Each cj (j = 1, 2, ⋯, I) of the I IMFs is defined as the final IMFs through EEMD. As white noises are added to the entire time-domain sequence, the noise is canceled and the modal aliasing resulting from the uneven distribution of extreme points can be eliminated. To demonstrate the validity of the EEMD, the simulation signal is constructed, and then, it is decomposed by the EEMD. Figure 3 a is the constructed signals containing discontinuous cosines, in which the sinusoidal low-frequency signal x1 = sin(30πt) is superimposed with the discontinuity of the high-frequency signal x2 = 0.3 cos(240πt). So the sine signal is given as: x0 = x1 + x2.

Fig. 3
figure 3

The analysis of the simulation signal. a Simulation signal and its composition. b EMD result of simulation signal. c EEMD result of simulation signal. d Hilbert time-frequency spectrum from EEMD

The IMF1-IMF5 and the residual of the raw signal are individually obtained by the EMD and the EEMD, which are shown in Fig. 3 b and c. As can be seen, IMF1 coincides with the high-frequency component of the simulation signal x0, and IMF2 is similar to the low-frequency component of x0. But modal aliasing is coming along with the EMD. Besides, fake IMFs produced by the EEMD have smaller amplitude compared with the EMD. The Hilbert frequency spectrum obtained from the IMFs of the EEMD is shown in Fig. 3c. The frequencies are clearly separated by the EEMD. So the EEMD is available for decomposing the raw signal to get more accurate IMFs.

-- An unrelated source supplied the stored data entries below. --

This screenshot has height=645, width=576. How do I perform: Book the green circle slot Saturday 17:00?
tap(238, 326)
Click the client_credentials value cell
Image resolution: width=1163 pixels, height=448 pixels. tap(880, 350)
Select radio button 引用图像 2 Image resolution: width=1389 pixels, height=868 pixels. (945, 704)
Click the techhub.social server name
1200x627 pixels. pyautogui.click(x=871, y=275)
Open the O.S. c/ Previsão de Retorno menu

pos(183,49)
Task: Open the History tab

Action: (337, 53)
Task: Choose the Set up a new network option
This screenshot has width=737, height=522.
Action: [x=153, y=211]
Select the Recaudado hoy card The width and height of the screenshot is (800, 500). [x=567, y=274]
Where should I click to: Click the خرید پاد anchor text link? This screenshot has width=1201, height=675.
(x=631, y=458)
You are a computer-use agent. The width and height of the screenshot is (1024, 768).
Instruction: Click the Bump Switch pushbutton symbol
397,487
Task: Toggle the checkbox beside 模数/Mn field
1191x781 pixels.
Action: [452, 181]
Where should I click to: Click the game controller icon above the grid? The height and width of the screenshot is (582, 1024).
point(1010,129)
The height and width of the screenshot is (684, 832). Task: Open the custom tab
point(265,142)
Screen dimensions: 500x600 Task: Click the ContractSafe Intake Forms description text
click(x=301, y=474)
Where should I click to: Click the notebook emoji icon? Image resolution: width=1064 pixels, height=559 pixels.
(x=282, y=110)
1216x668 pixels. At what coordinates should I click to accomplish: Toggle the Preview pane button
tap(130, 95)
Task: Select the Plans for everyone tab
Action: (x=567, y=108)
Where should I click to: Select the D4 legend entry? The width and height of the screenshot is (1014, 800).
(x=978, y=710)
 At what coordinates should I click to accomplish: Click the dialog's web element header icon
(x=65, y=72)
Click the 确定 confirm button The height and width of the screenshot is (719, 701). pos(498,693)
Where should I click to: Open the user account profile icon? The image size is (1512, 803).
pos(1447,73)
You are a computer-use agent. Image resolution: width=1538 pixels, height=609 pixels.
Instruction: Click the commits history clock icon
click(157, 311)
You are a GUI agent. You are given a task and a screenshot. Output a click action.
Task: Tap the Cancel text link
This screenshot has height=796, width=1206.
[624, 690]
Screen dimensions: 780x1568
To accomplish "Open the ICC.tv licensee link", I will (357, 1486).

2.2 Cutting state identification based on SLD

2.2.1 Modal experiment setup and results

An important input of the SLD is dynamic behavior, which can be measured by modal experiment. Modal experiment is mainly composed of vibration excitation, vibration picking, and data analysis. The structure is shown in Fig.4a. During the experiment, the single-point excitation and single-point response test method were used to measure and analyze the frequency response function of the milling system. In order to obtain a more accurate result, it needs to hammer three times and get the average. As a result, the modal parameters of the processing system and the corresponding vibration were obtained. Among them, the connection of modal experiment is shown in Fig. 4b.

Fig. 4
figure 4

Modal experiment. a Schematic diagram. b Connection diagram. c Modal test for workpiece. d Modal test for tool

Besides, modal experiment was conducted on the vertical machining center TH5650 which was produced by Shenyang Machine Tool Company. Firstly, the acceleration sensor was fixed on the cutter of the machine tool spindle. Make sure that the paste position was close to the tip of the tool and the acceleration sensor was an effective signal perception range. Similarly, the acceleration sensor was pasted on the workpiece. The measured signal was transmitted to the data acquisition device, and then, the transfer function of the system was calculated and analyzed by the professional software of the computer. The modal test of the tool and the workpiece is shown in Fig. 4 c and d.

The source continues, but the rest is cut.